Una maniobra coordinada
Según consta en el parte policial, la víctima y sus vecinos denunciaron una falla masiva y sospechosa en sus sistemas de vigilancia. Todas las cámaras de seguridad del sector dejaron de registrar actividad entre la 01:00 y las 07:00 de la mañana.
Lo que descarta un desperfecto común es que:
- No hubo corte de energía: El suministro eléctrico fue normal durante toda la madrugada.
- No fue un fallo de red: Los vecinos cuentan con diferentes empresas prestadoras de internet, por lo que una caída técnica generalizada queda prácticamente descartada.
Mensaje de impunidad
Esta interrupción coordinada de la tecnología de vigilancia sugiere que quienes ingresaron al domicilio contaban con los medios para inhibir o sabotear los sistemas de seguridad de forma masiva.

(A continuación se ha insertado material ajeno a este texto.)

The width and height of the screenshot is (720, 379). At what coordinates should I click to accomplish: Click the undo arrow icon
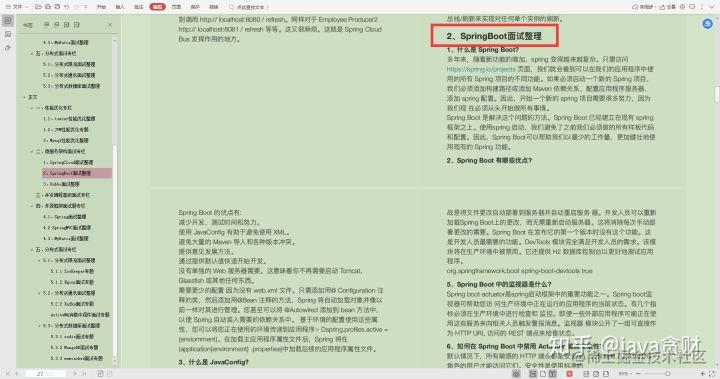(67, 7)
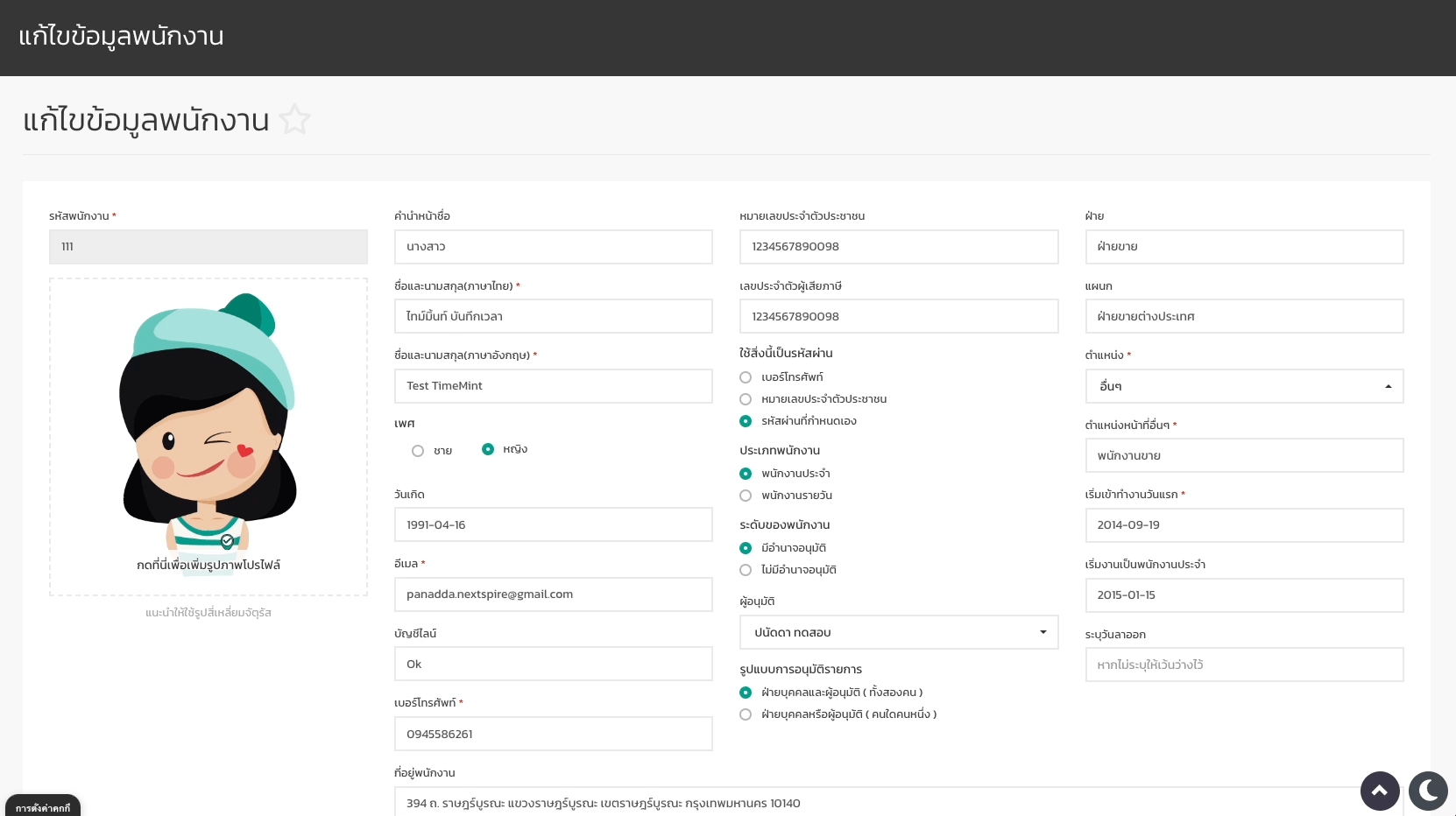Click the favorite star icon beside the title

point(295,120)
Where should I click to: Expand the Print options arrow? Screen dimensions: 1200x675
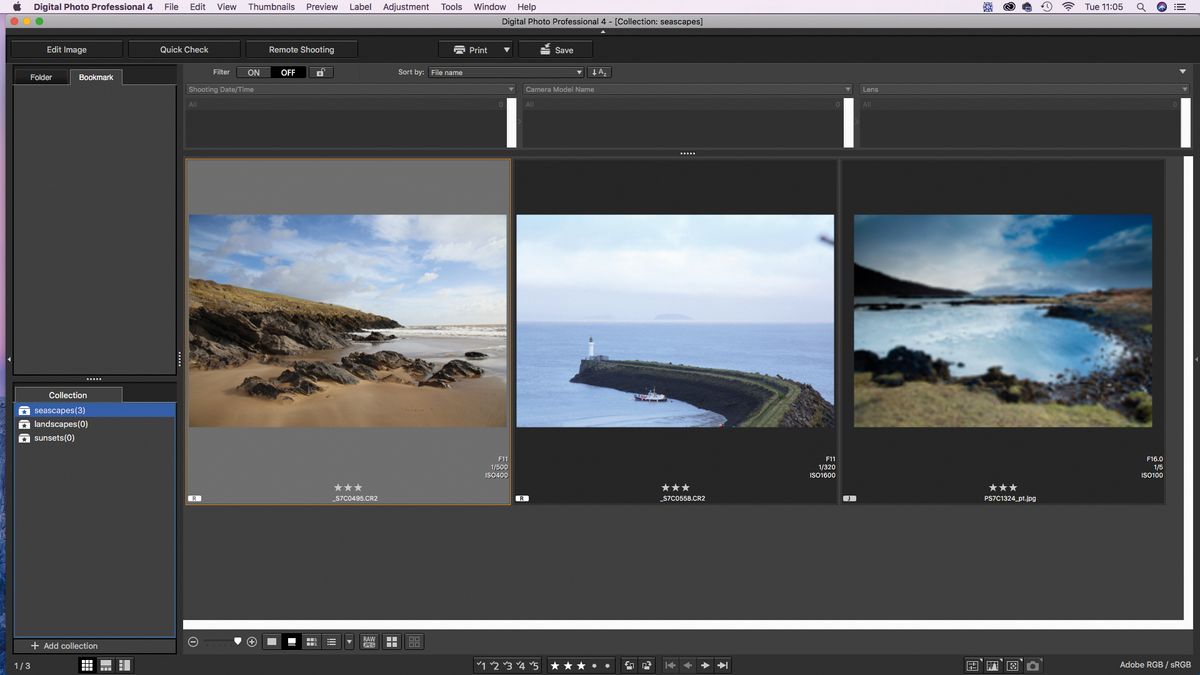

La maniobra permitió que los atacantes saltaran el tapial, cometieran el acto de crueldad y se retiraran sin dejar registro fílmico.
El hecho se da en un clima de fuerte reclamo hacia la fiscalía de San Lorenzo. Los vecinos aseguran que la falta de peritos y de medidas de protección para los testigos ha dejado la zona vulnerable, permitiendo que quienes buscan silenciar las denuncias por el crimen de “Negrita” actúen ahora con una sofisticación que supera cualquier hecho de vandalismo común.